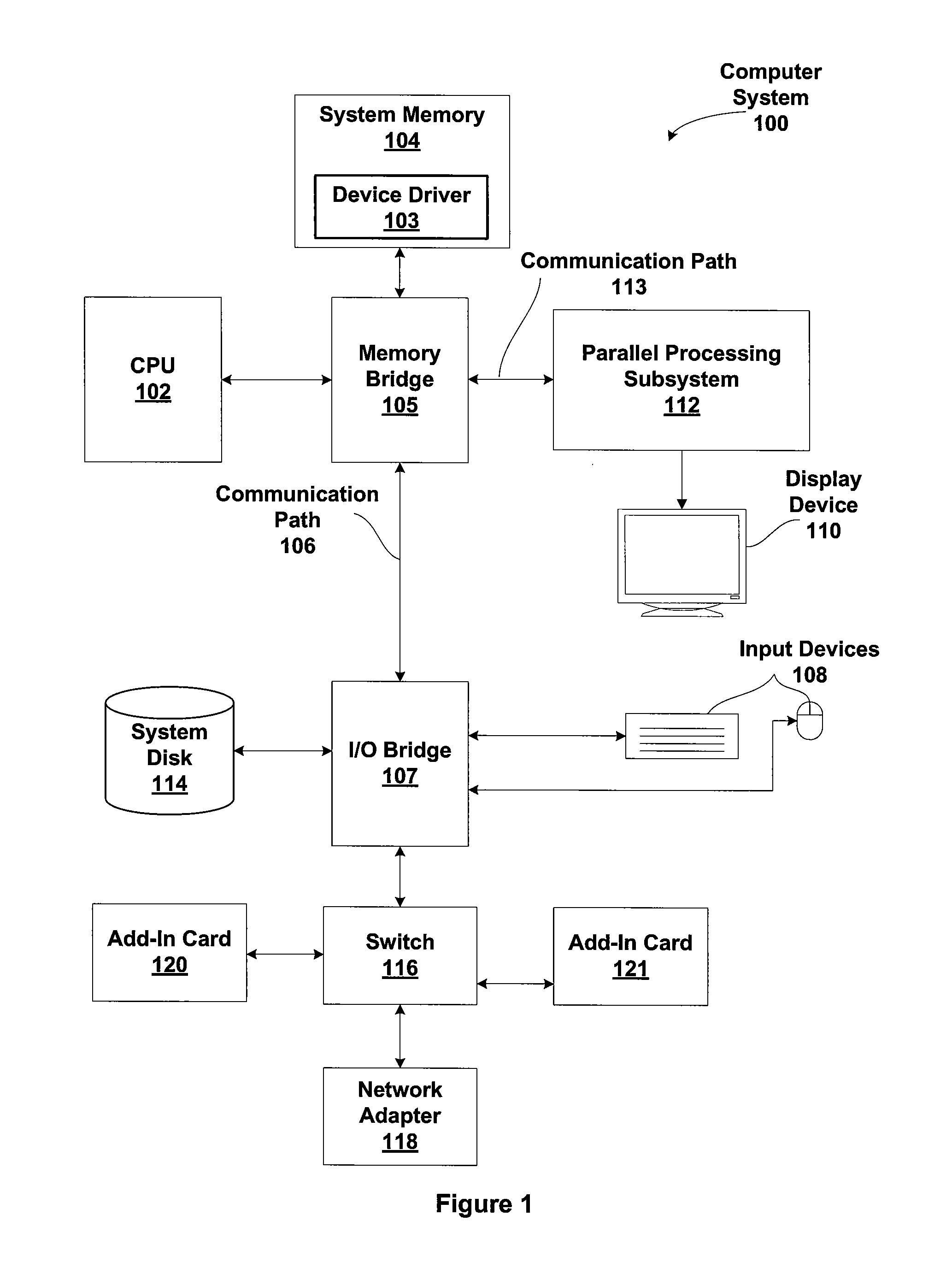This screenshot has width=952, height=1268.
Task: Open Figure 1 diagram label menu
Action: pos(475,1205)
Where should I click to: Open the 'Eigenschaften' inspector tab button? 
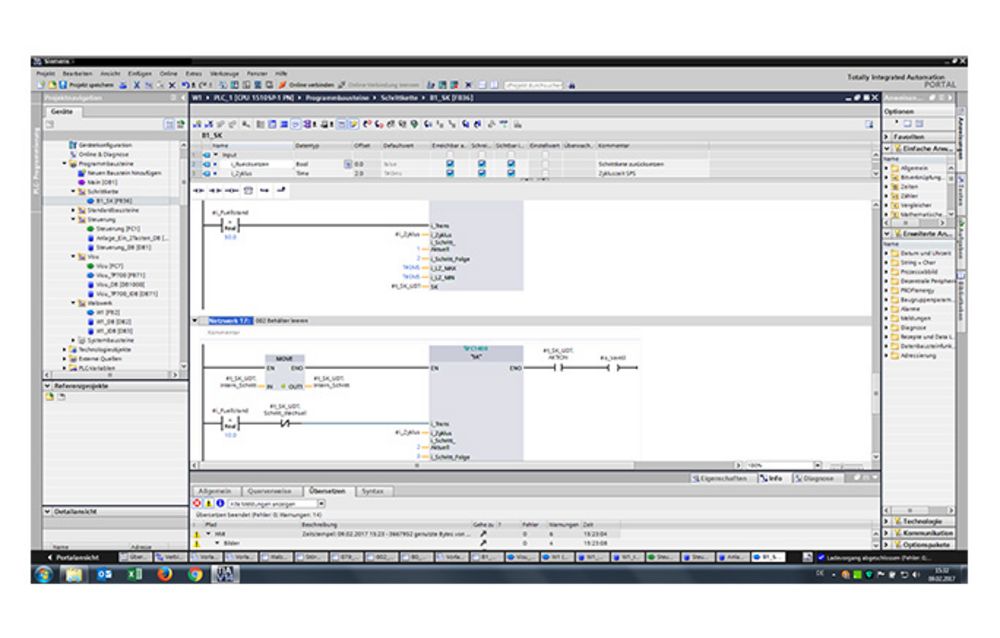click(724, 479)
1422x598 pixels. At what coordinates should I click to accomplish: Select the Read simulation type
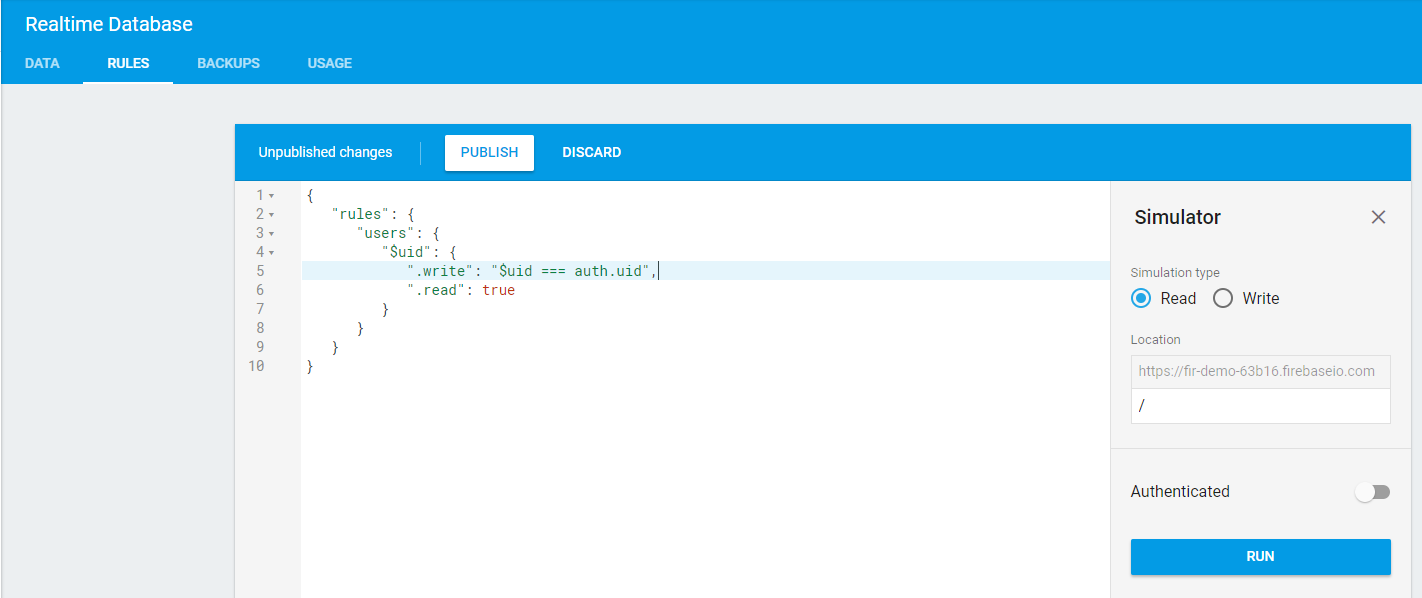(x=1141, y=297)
========
== What you need to do ==
Locate each line in the material above that contains the word "should", and copy those lines.

== Task solution ==
Where should I click to: Open the 'Eigenschaften' inspector tab button? 
1422x598 pixels. At what coordinates should I click to accomplish: Select the Read simulation type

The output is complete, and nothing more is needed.